*** Opening Input data ***

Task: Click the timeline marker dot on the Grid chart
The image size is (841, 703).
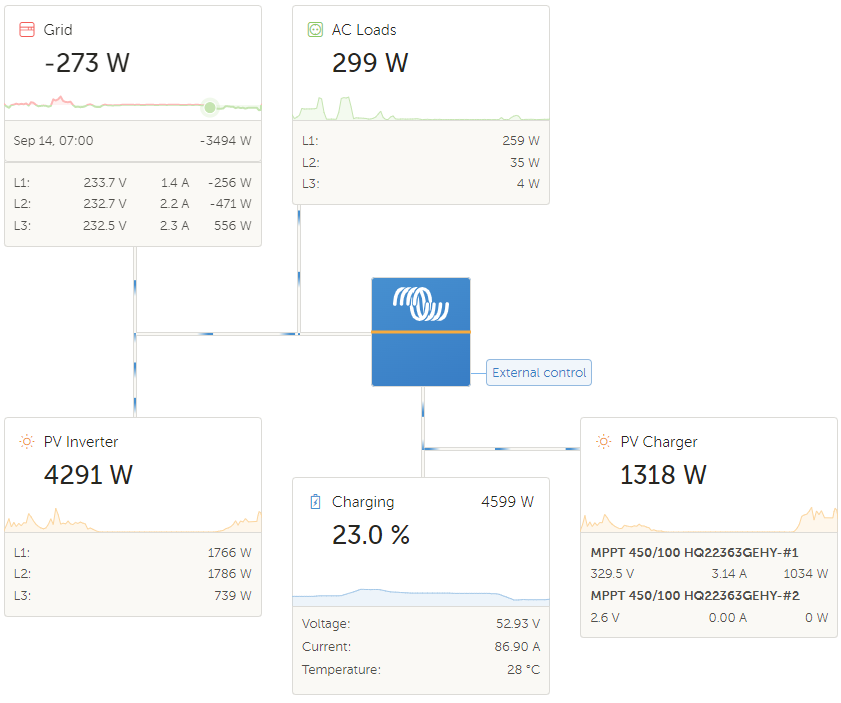Action: coord(209,106)
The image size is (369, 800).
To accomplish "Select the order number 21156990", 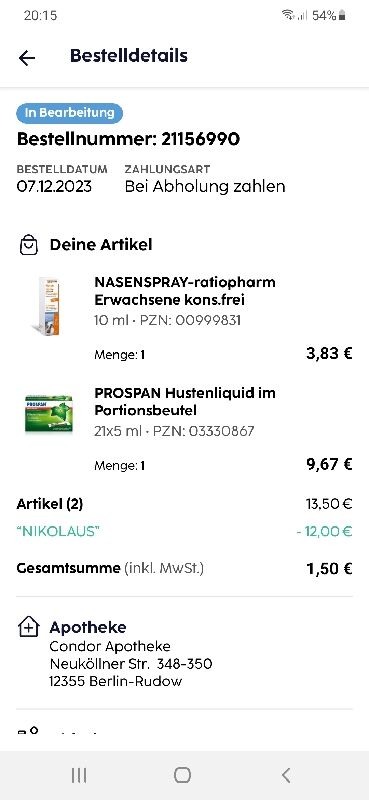I will (x=201, y=139).
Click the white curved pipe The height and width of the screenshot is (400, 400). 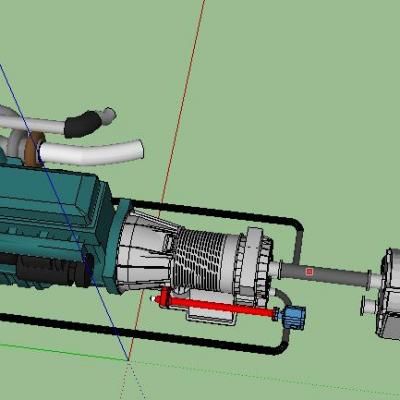pos(92,153)
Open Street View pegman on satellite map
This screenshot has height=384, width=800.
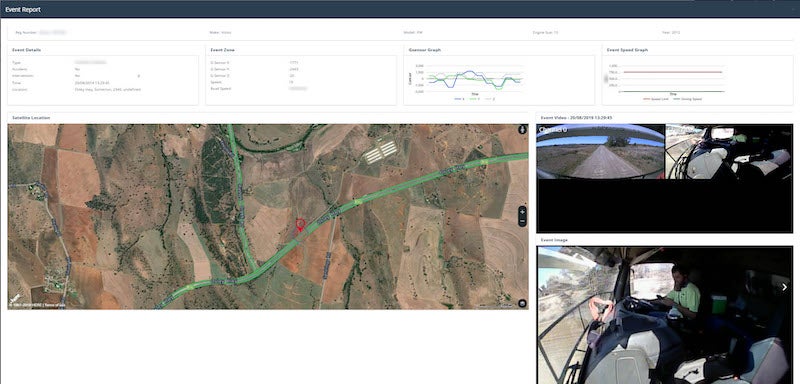[522, 130]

*** Closing Input data ***

About this task →
Please write out, exactly, every line from the line with "Open Street View pegman on satellite map" through the final line of the data above, leaving out pictures.

Output of the task →
Open Street View pegman on satellite map
This screenshot has height=384, width=800.
[522, 130]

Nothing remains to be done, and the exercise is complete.